Cependant, ce n’est que si la foi marche la main dans la main avec la science et la raison qu’elle peut pénétrer en profondeur dans la conscience humaine et lui dicter en son for intérieur une conduite correcte. Ce n’est que de cette manière qu’elle peut renforcer les vertus et conférer à l’esprit son caractère sublime. L’histoire de l’Est et de l’Ouest a prouvé la validité de cette proposition, toute personne avertie l’accorde. Malheureusement, la cupidité humaine, le désir de puissance, les fantasmes et les caprices ont souvent fait de la religion un moyen et une raison de séparation et de combat alors qu’elle devrait être une source d’amour et de paix. De même, le progrès scientifique et la dégénérescence spirituelle et morale sont utilisés comme instruments pour amasser des fortunes et assurer l’emprise des puissants sur les faibles.

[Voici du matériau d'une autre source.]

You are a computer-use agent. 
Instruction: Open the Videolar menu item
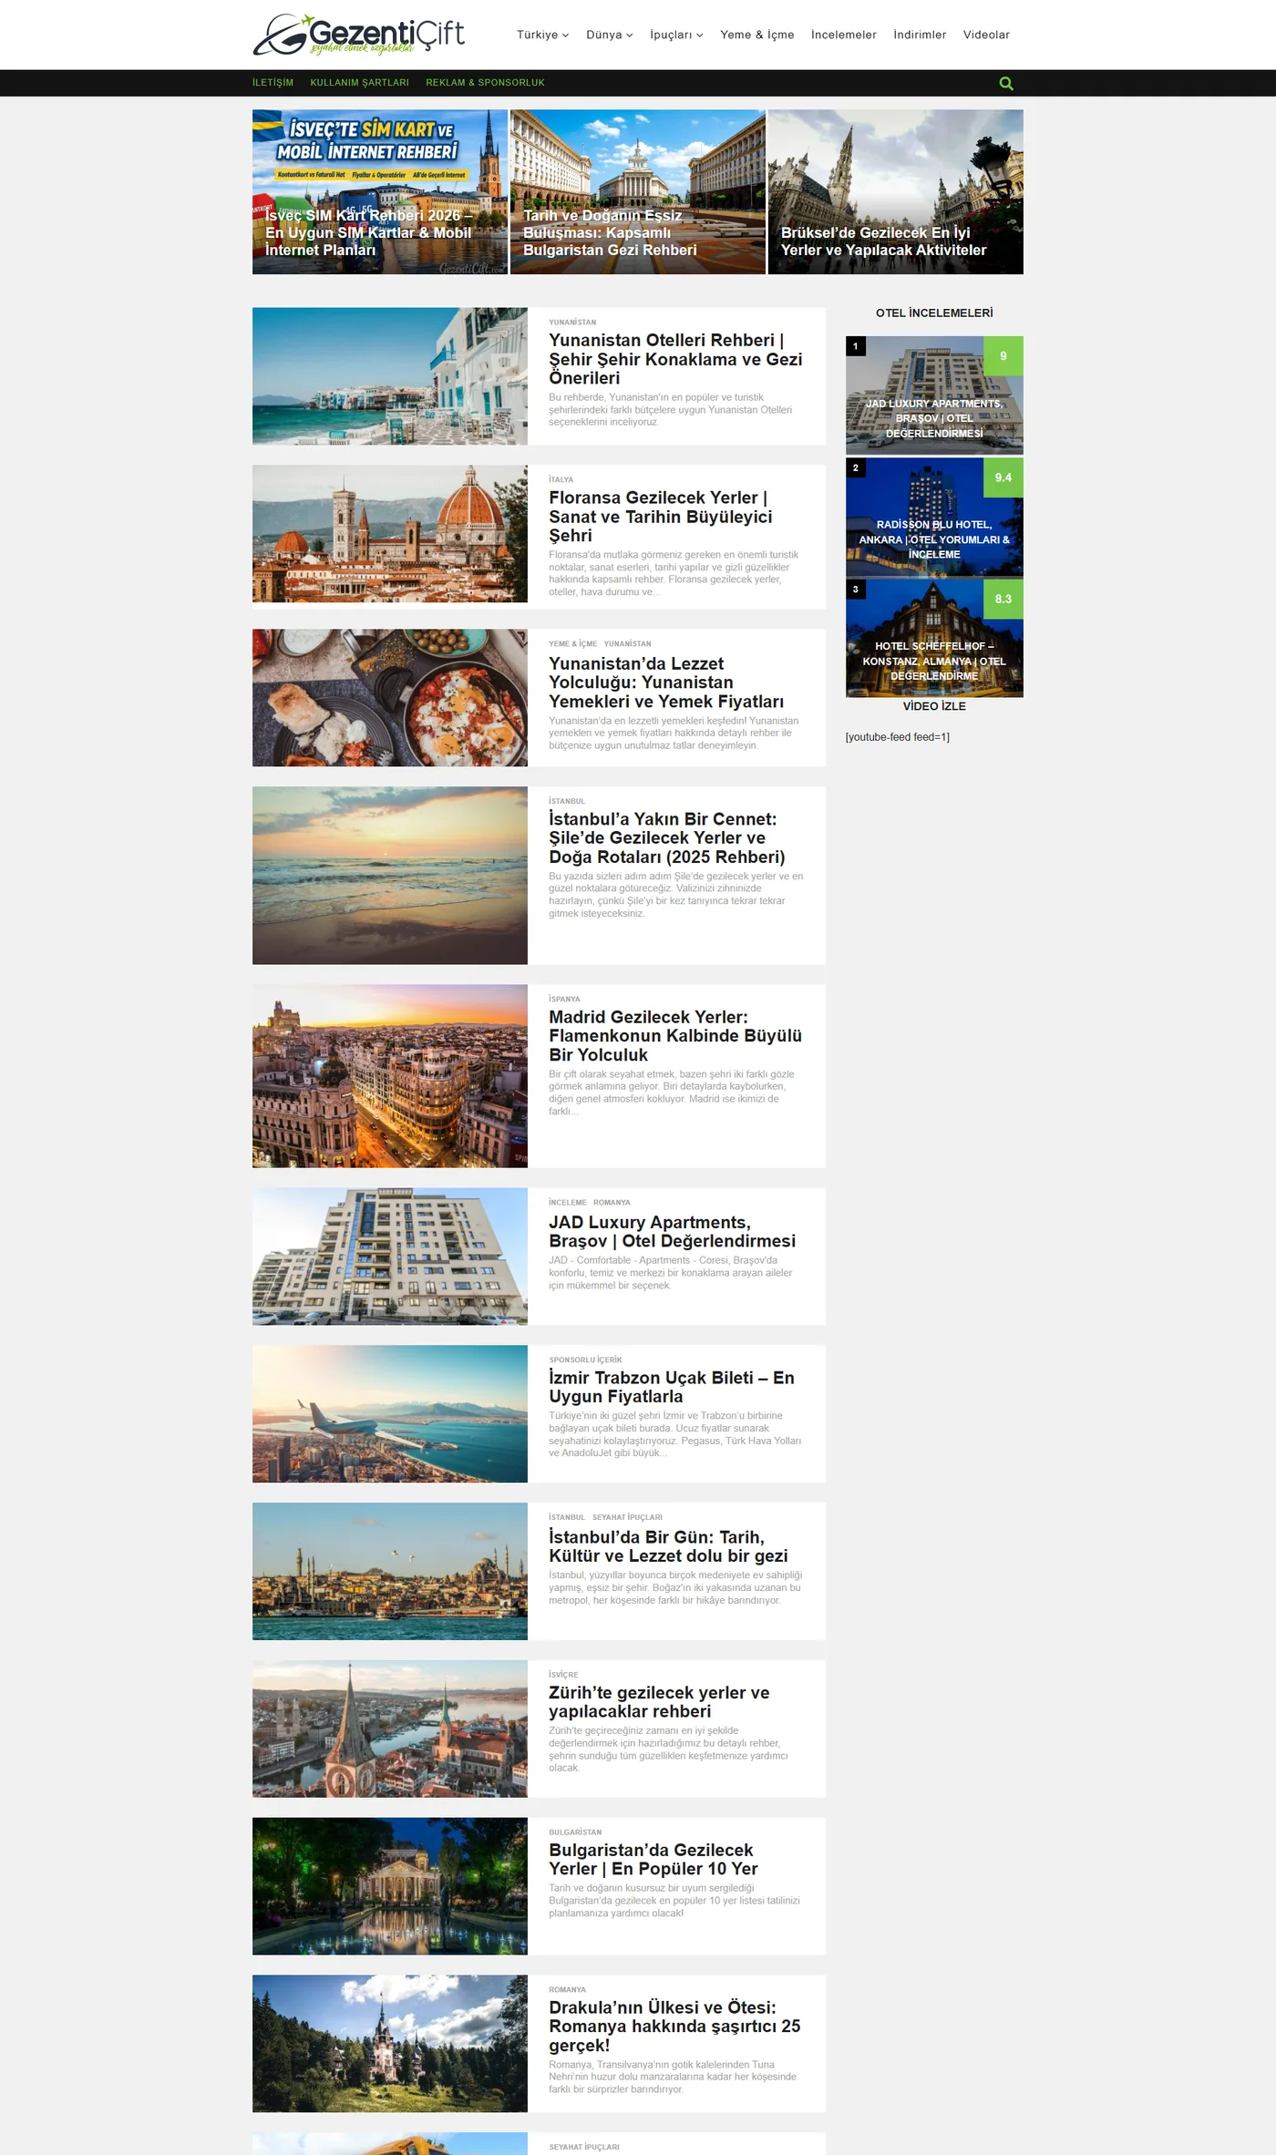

Au lieu de tenir des rencontres de dialogue et de coordination pour que leurs cultures puissent se mélanger et conduire à un accord mutuel d’entraide et de coopération, l’Ouest et l’Est se sont tôt heurtés sous les bannières du fanatisme et de grossières mésententes pendant les Croisades. Il ne pouvait être pire voie, contraire à celle capable d’amener les peuples de l’Est et de l’Ouest à s’aimer ; la combinaison des Croisades avec le colonialisme a été le chemin le plus malheureux par lequel l’entente entre les Musulmans et les Chrétiens s’est disloquée.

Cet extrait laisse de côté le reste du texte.